**What to produce:** Please return exactly the line that contains "The height and" and every line after it, through the last line of the records below, with no pictures.

**Records provided:**
┏━━

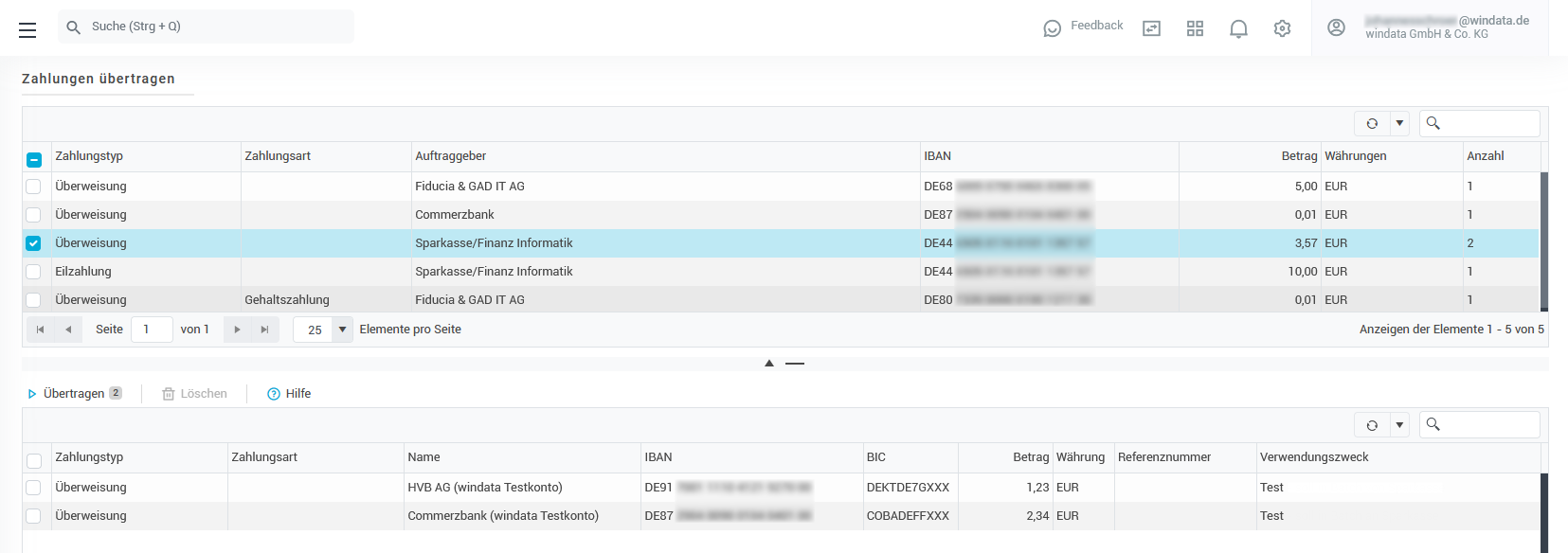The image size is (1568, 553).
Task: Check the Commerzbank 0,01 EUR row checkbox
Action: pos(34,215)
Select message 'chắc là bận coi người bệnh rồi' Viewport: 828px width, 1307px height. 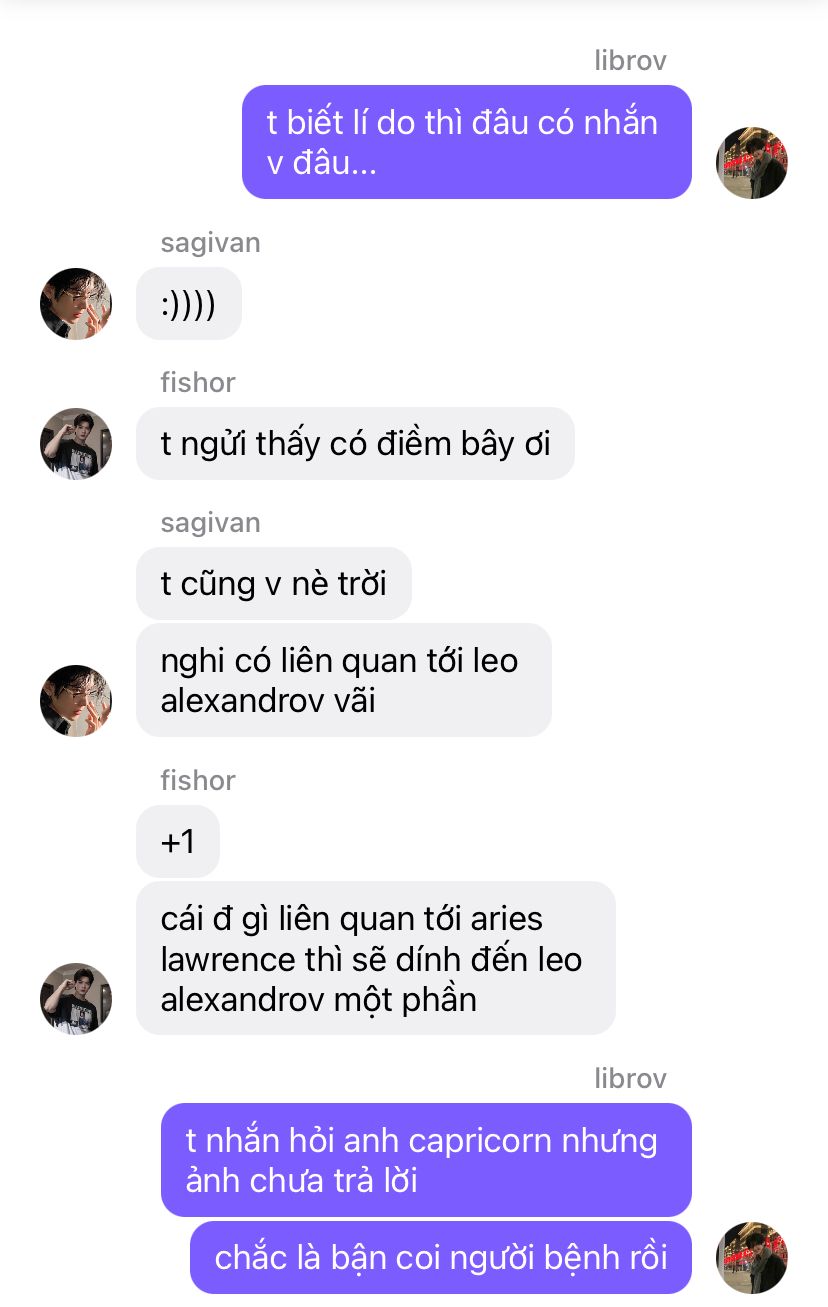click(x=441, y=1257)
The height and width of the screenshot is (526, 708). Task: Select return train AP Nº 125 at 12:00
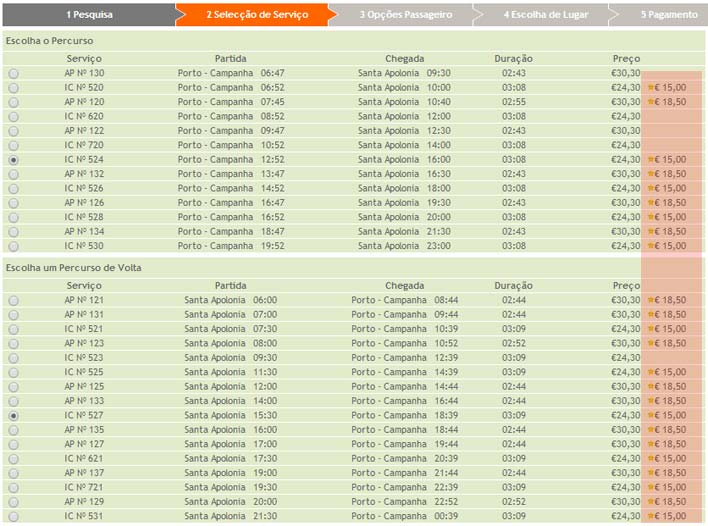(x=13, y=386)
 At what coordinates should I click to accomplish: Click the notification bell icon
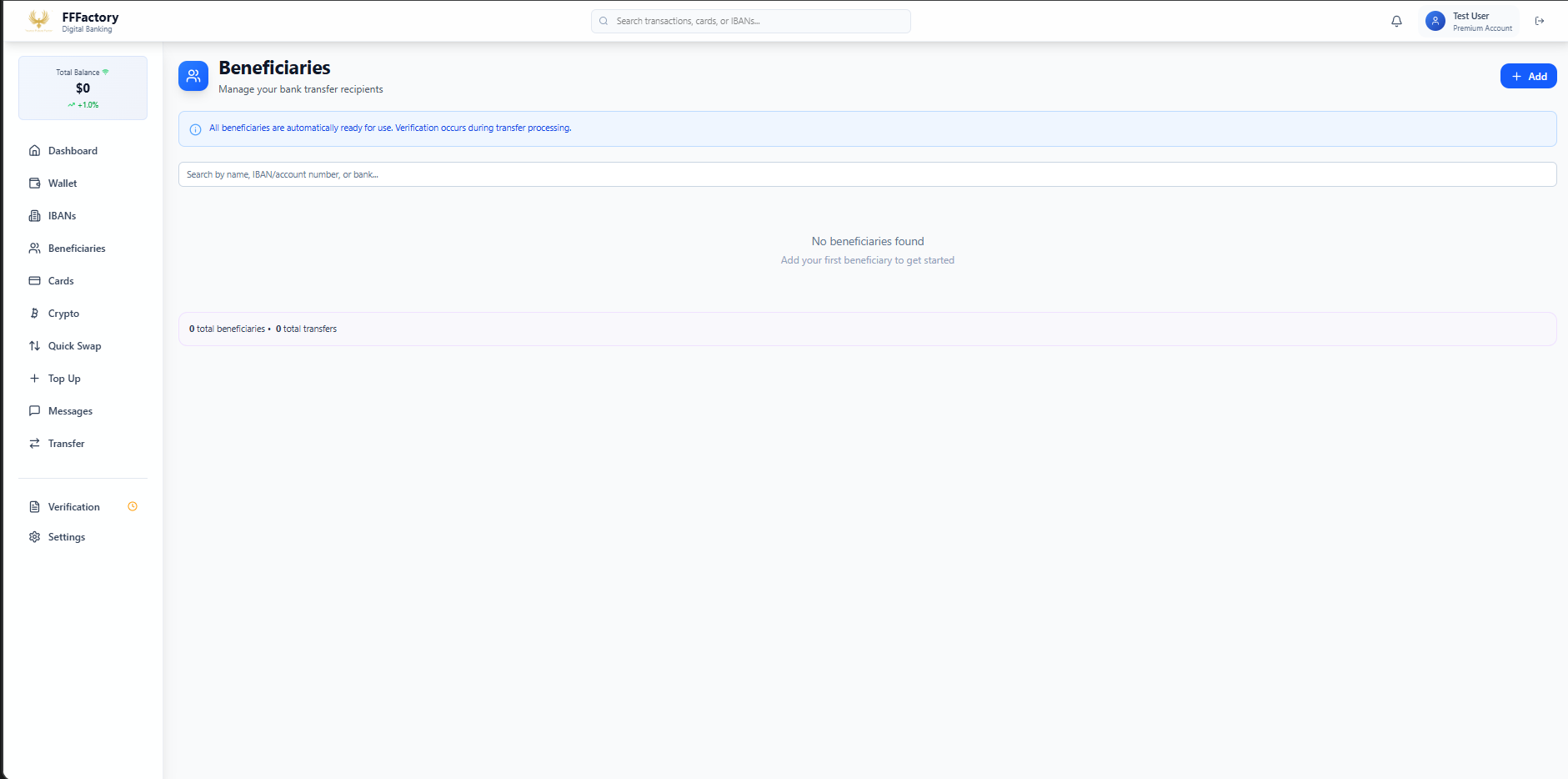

┗━━

**Task answer:**
The height and width of the screenshot is (526, 708). Task: Select return train AP Nº 125 at 12:00
(x=13, y=386)
 At what coordinates should I click to accomplish: Click the notification bell icon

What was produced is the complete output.